Wang Teng, 29, an employee of ByteDance’s Tomato Novel platform in Tianjin, was fined nearly nine times the 54,880 yuan (US$8,845) profit he made from selling 55,700 shares of Shenzhen-listed COL Digital Publishing, an investigation by the Dalian branch of the China Securities Regulatory Commission found.

Tomato Novel, ByteDance’s free online literature platform, planned to develop its audio business in February last year, in which Wang was involved. He began discussions with COL Digital for a potential partnership since March 4, according to the document by the CSRC. His involvement constituted insider information and was a violation of China’s securities laws, the CSRC said.

ByteDance and COL Digital had signed a cooperation framework agreement on July 14 last year, which the publishing firm disclosed in an exchange filing on July 15, 2020.
ByteDance’s Tomato Novel has more than four million web novels. Photo: Handout

Wang bought the shares of COL Digital on July 13 and 15 last year, and sold them on July 16, 2020.

ByteDance and COL Digital did not immediately respond to requests for comment.

COL Digital Publishing Group was founded in Tsinghua University in 2000. The company listed on the GEM board of the Shenzhen Stock Exchange in January 2015, and has over four million web novels, according to its website.

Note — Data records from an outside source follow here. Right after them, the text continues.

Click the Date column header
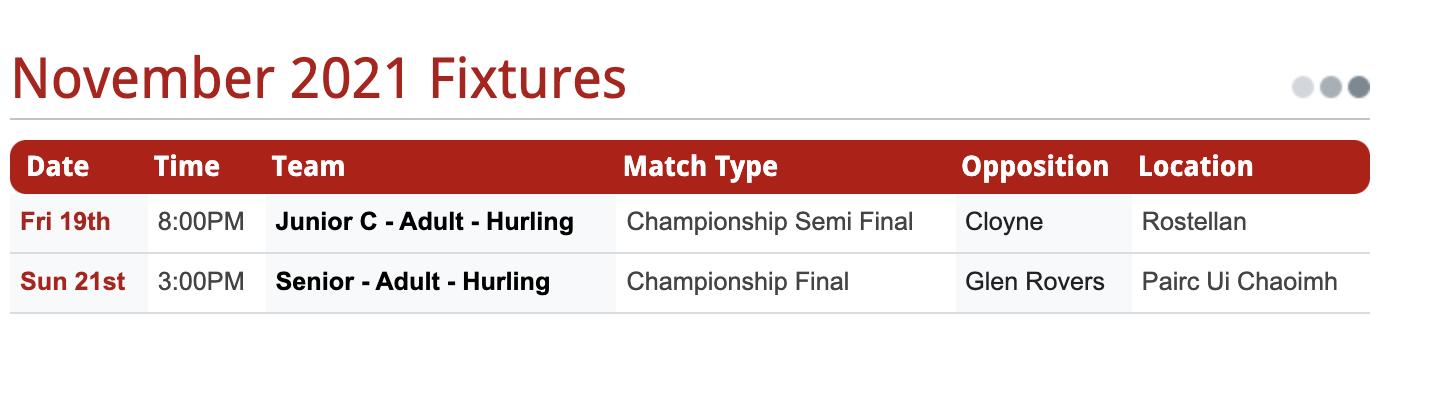1440x398 pixels. [58, 166]
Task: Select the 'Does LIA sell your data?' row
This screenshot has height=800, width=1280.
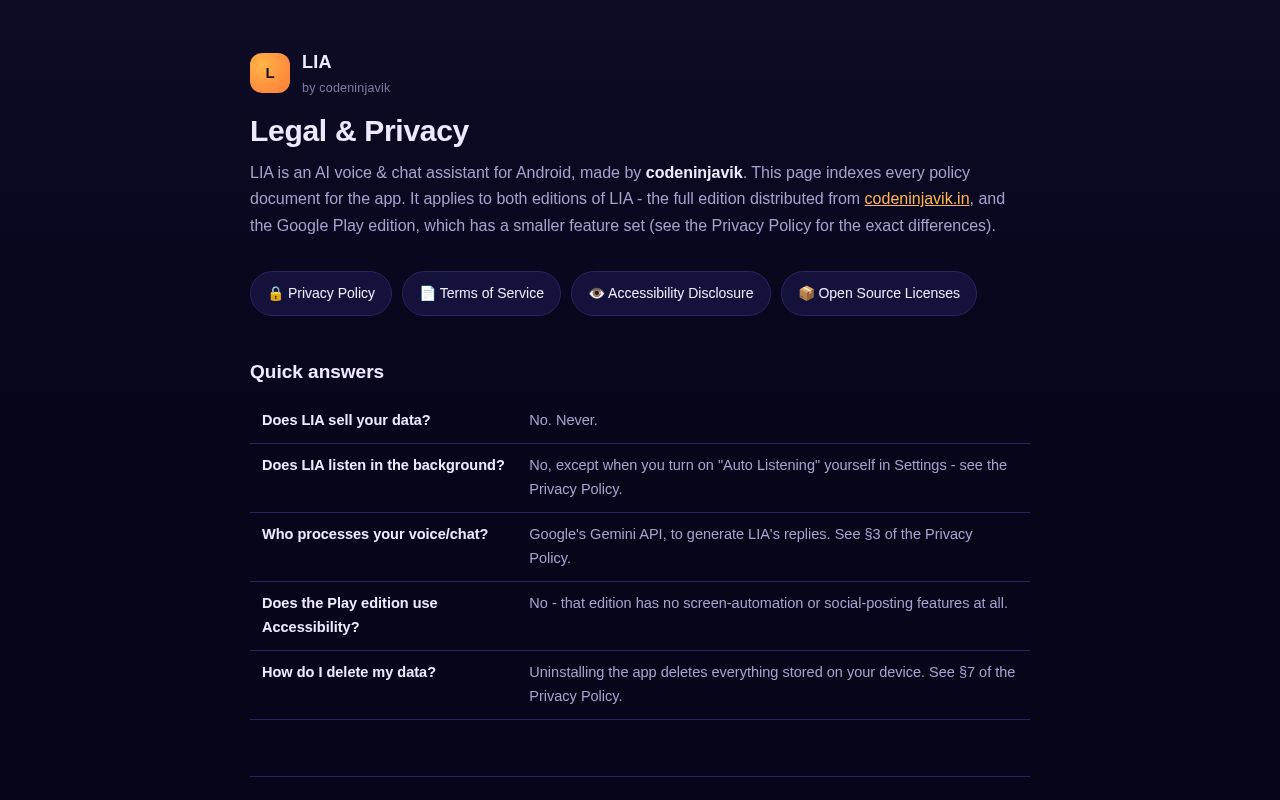Action: click(640, 421)
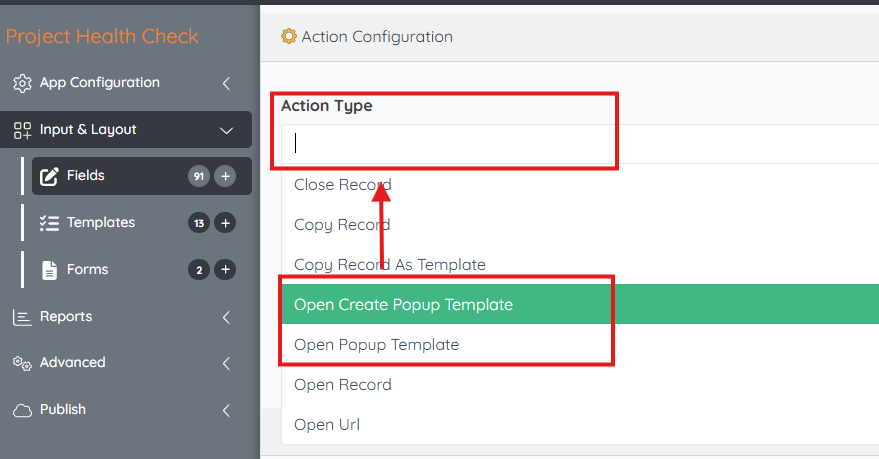Expand the Reports section chevron

pos(226,317)
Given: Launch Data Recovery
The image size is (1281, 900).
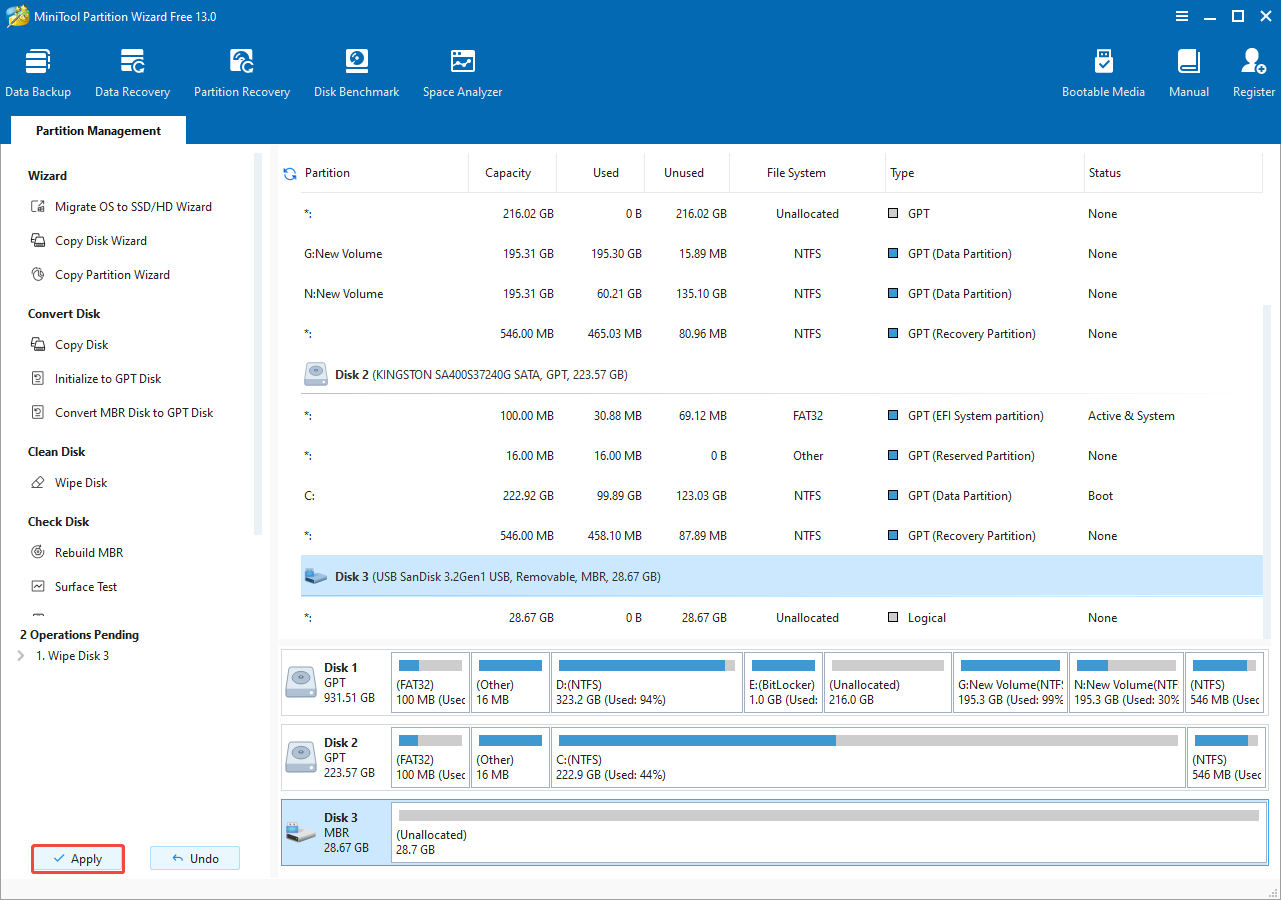Looking at the screenshot, I should [132, 70].
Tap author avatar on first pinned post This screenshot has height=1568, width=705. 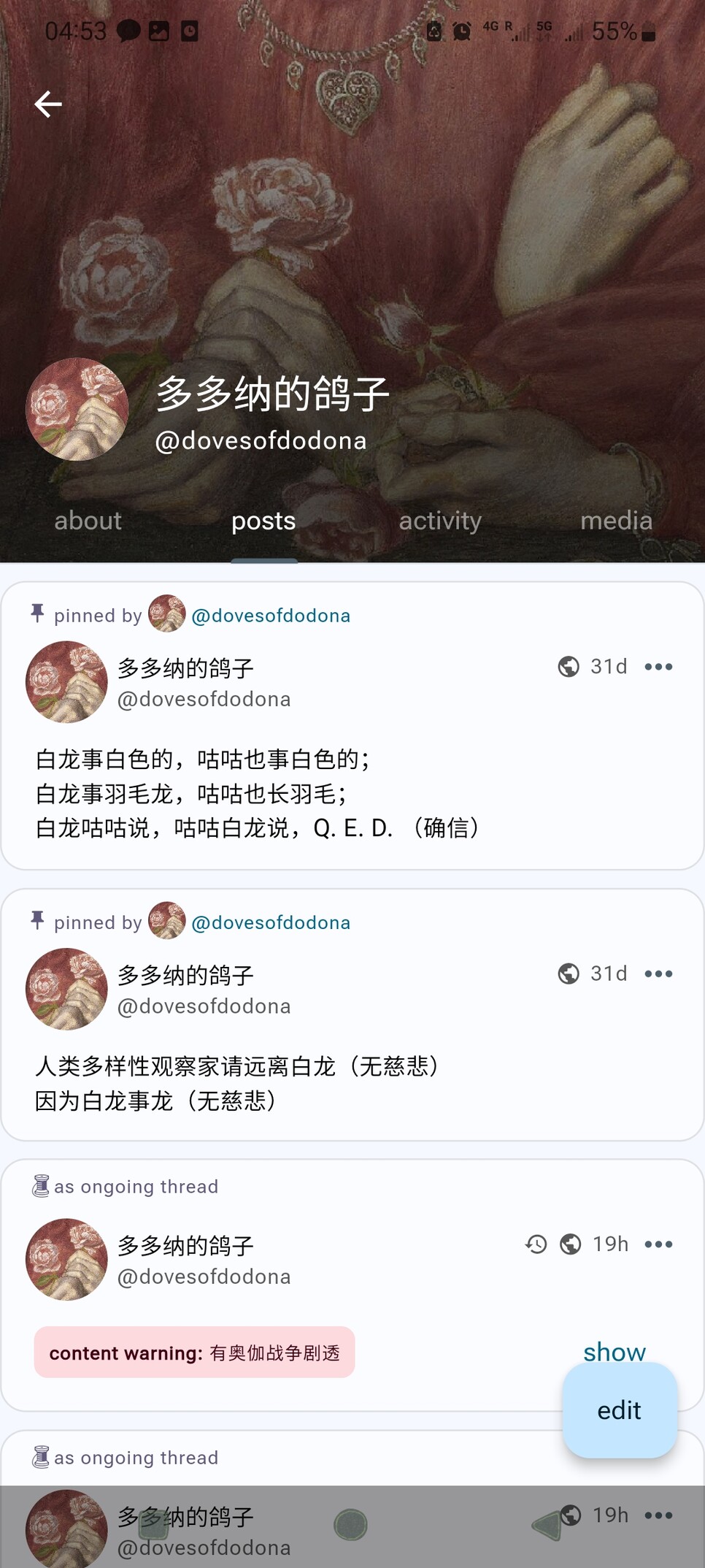(x=66, y=682)
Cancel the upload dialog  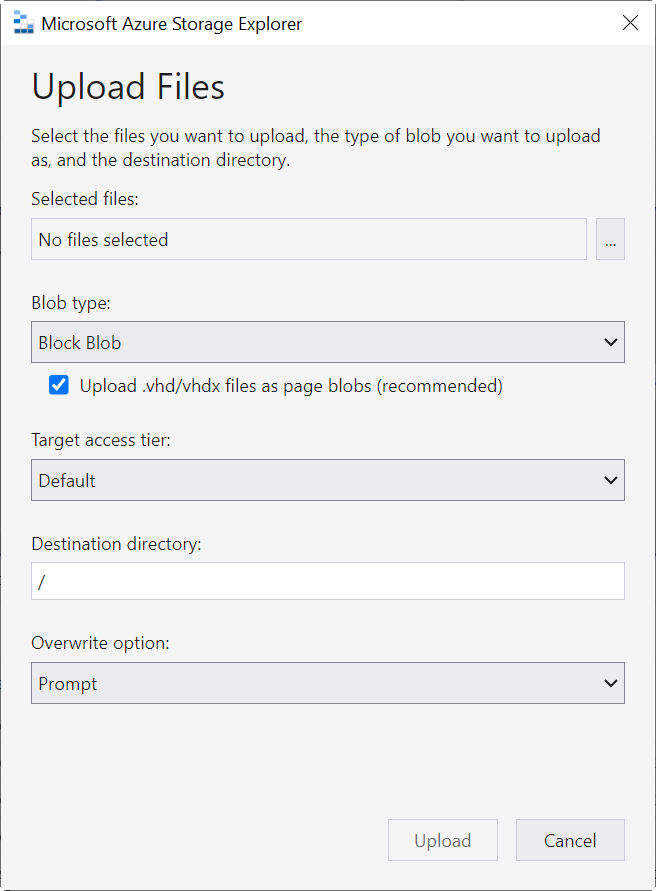coord(570,841)
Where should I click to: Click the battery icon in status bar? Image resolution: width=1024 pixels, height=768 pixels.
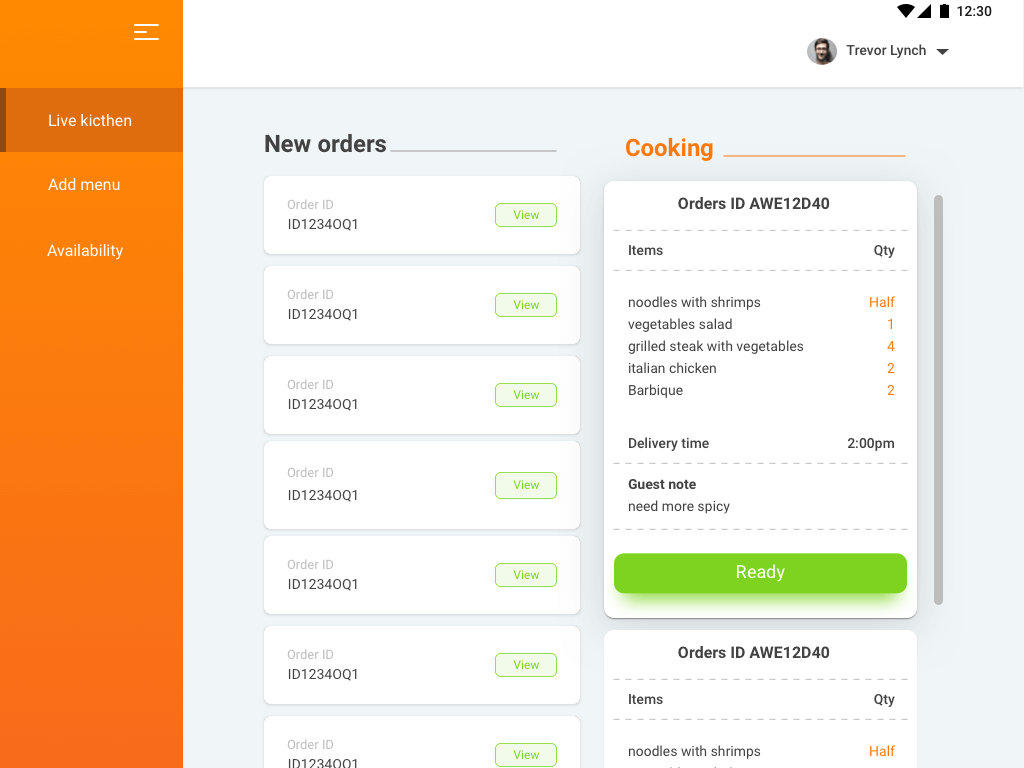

Beijing-based ByteDance, operator of short-video sharing hit app TikTok, and its Chinese version Douyin saw its revenue more than double last year, as the company’s valuation soared ahead of a highly anticipated initial public offering (IPO).
ByteDance said in late April that it was not ready to go public, at least for the time being, amid mounting market speculation about a listing.
The Chinese start-up has had difficulties coming up with a business structure that can please both Beijing and Washington, sources told the Post.